#### [Passage to read]
____

Tuesday, 9 February 2016

Either they are terrible at maths or they are terrible liars.

Exhibit One

From The Evening Standard:

Zac Goldsmith claims Sadiq Khan would fund fares freeze with 59% rise in council tax

The row between the mayoral candidates over transport fares intensified today as Zac Goldsmith claimed his Labour rival would be forced to increase council tax by £175 a year for families to pay for a freeze.


Woah! Average Council Tax in London is £1,050 a year, slightly lower than the rest of the country (despite rental values and local per capita spending being about twice as high). That looks more like 17% to me…

Tory analysis of the figures suggests Mr Khan would have to increase City Hall’s council tax by 59 per cent — £175 a year for a typical household.

Sneaky! Technically, a London Council Tax bill is split into £850 for the local borough and a precept of £300 for the LGA (not many people notice this). £175 divided by £300 is of course something like 59%.

____

#### [Data provided]
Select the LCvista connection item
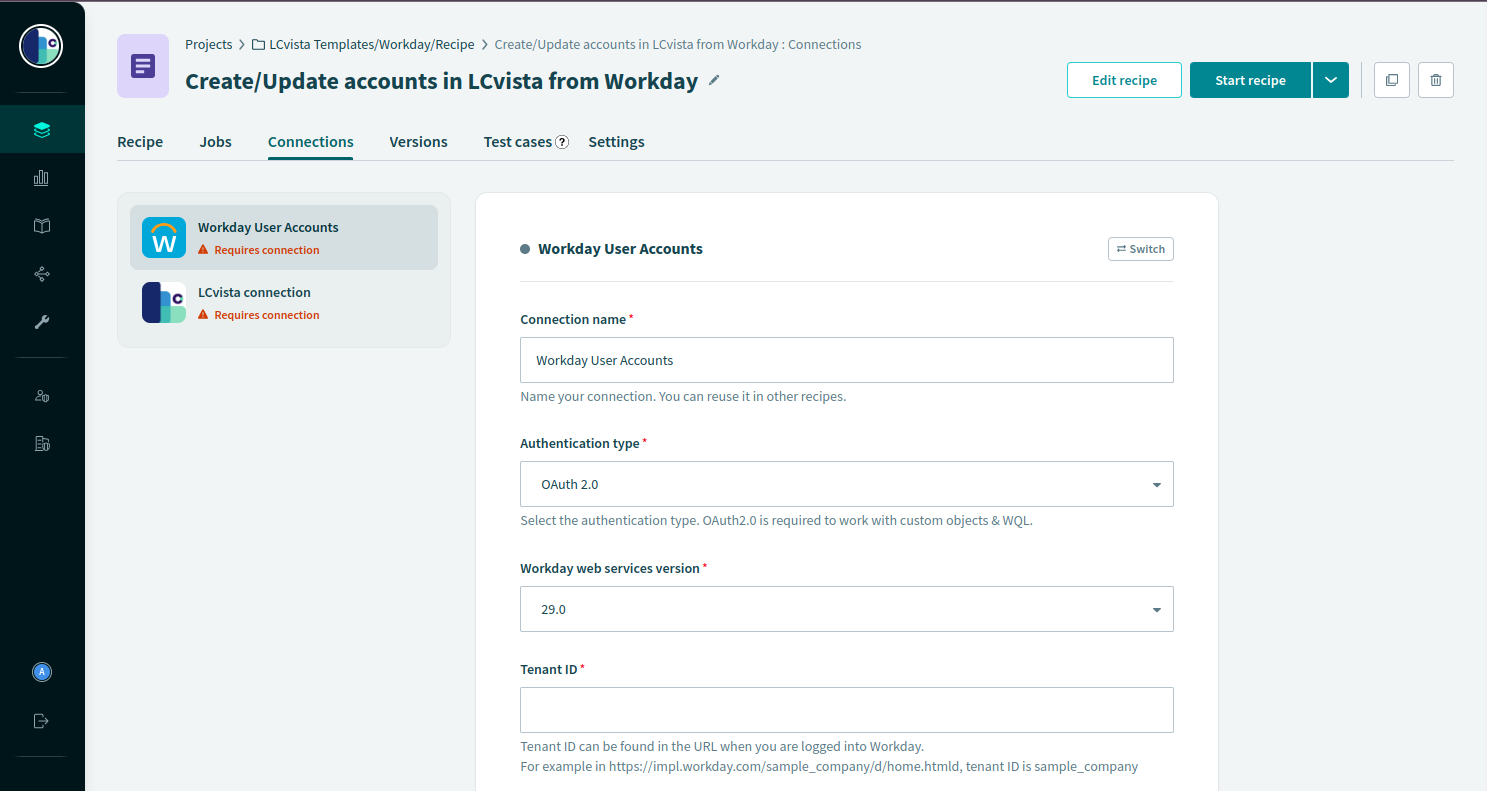1487x791 pixels. pyautogui.click(x=284, y=303)
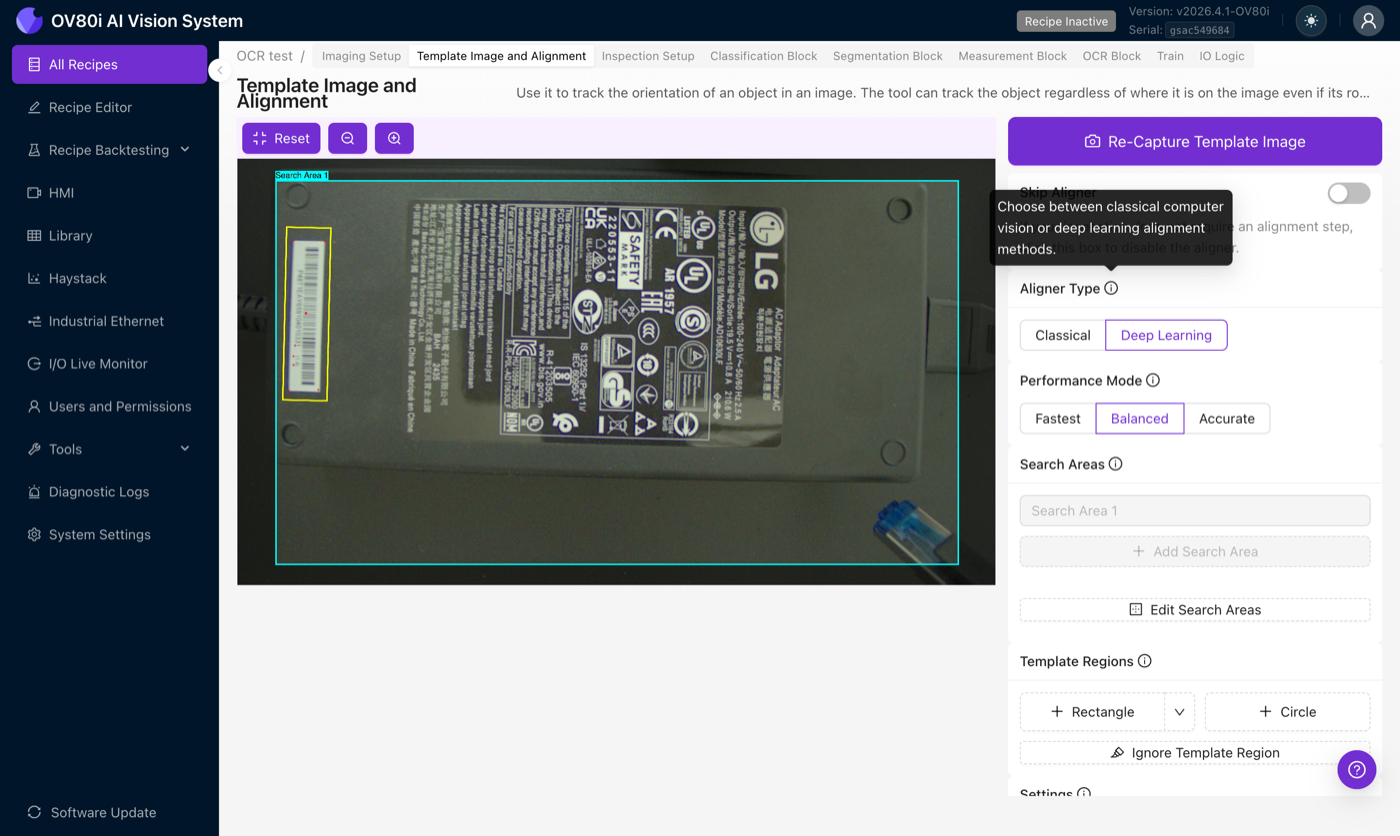Viewport: 1400px width, 836px height.
Task: Click the serial number field gsac549684
Action: (x=1200, y=29)
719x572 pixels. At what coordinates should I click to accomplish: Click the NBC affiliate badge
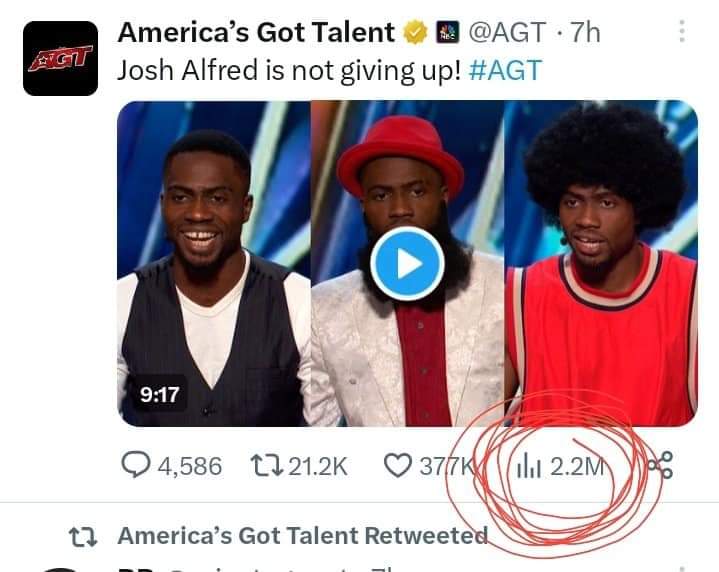(448, 33)
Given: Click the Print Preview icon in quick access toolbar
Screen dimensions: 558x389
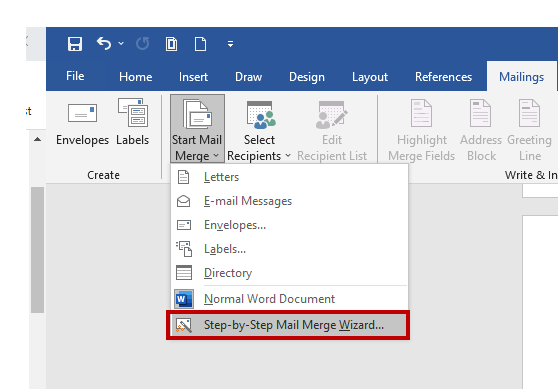Looking at the screenshot, I should click(171, 44).
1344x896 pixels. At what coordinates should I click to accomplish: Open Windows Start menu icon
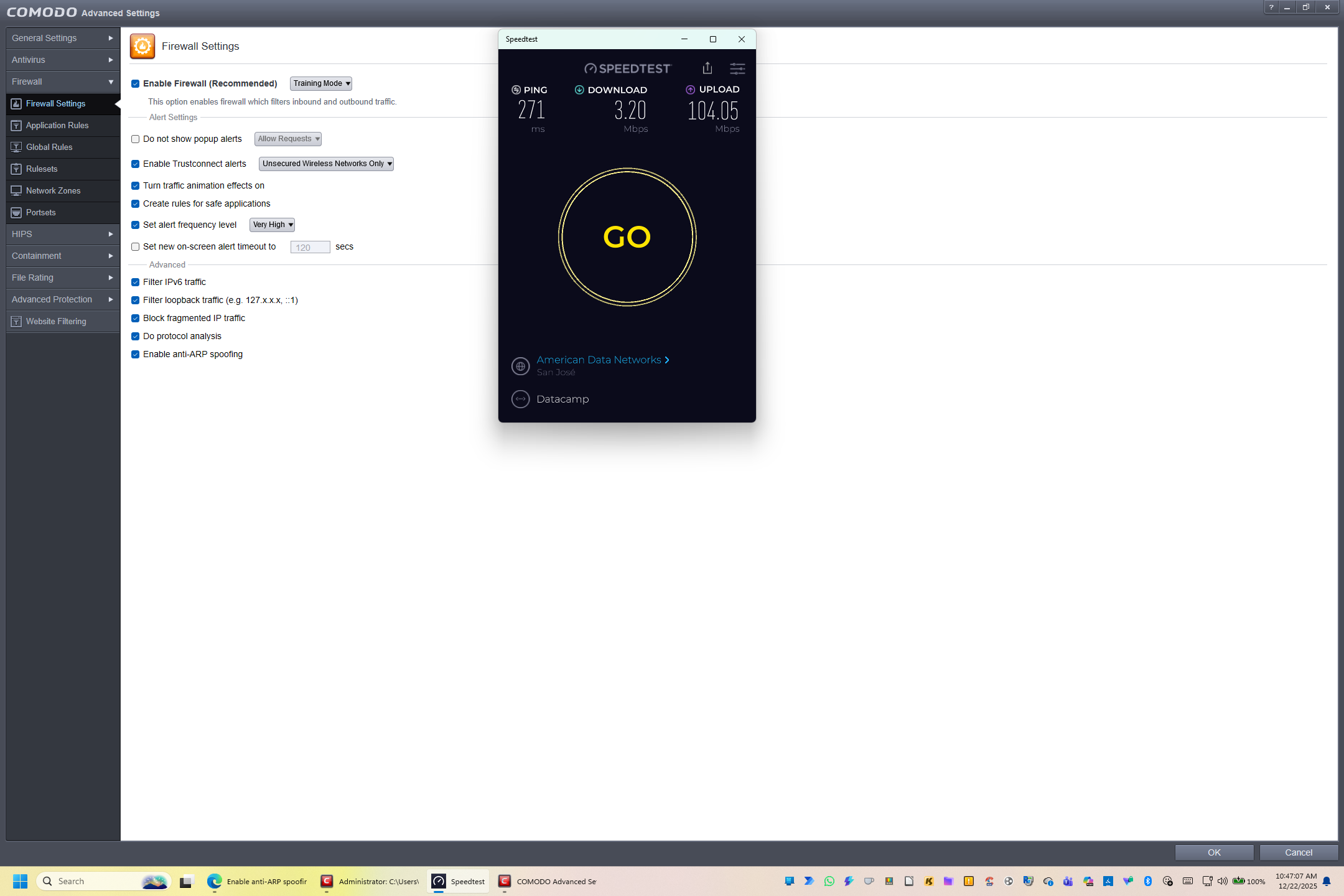coord(20,881)
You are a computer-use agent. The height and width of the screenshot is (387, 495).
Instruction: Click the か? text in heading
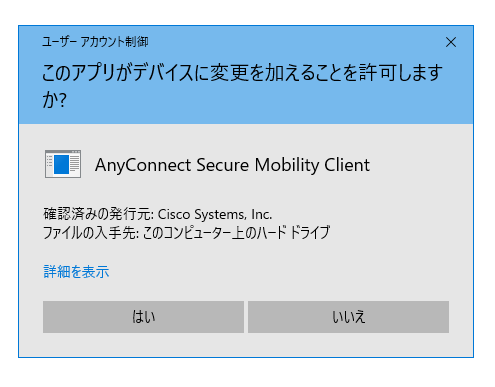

____

#### [The tasks]
- 1) Print the part of the council tax post that opens with the words containing "Zac Goldsmith claims" and closes with "a typical household.".
- 2) Carry on the council tax post from its last sentence.
The lines play no part in this work.

#### [Responses to the exercise]
- 1)
Zac Goldsmith claims Sadiq Khan would fund fares freeze with 59% rise in council tax

The row between the mayoral candidates over transport fares intensified today as Zac Goldsmith claimed his Labour rival would be forced to increase council tax by £175 a year for families to pay for a freeze.


Woah! Average Council Tax in London is £1,050 a year, slightly lower than the rest of the country (despite rental values and local per capita spending being about twice as high). That looks more like 17% to me…

Tory analysis of the figures suggests Mr Khan would have to increase City Hall’s council tax by 59 per cent — £175 a year for a typical household.

- 2)
It's not even clear where the £175 comes from. TfL fare income is £3.8 billion a year (page 118 of their annual report, the other half of their budget is subsidies from the taxpayer), so if the normal price increase is 3% a year, a freeze means that TfL is foregoing £114 million a year, divided by 3.5 million homes = an average increase in Council Tax of £33 for each year that the freeze is in place.

Which seems like a perfectly sensible way of doing it to me, especially if the Council Tax increases were focused on Zones 1 and 2, who benefit most from TfL but pay the least towards it in fares, and especially if this meant that general taxpayer subsidies to TfL were reduced.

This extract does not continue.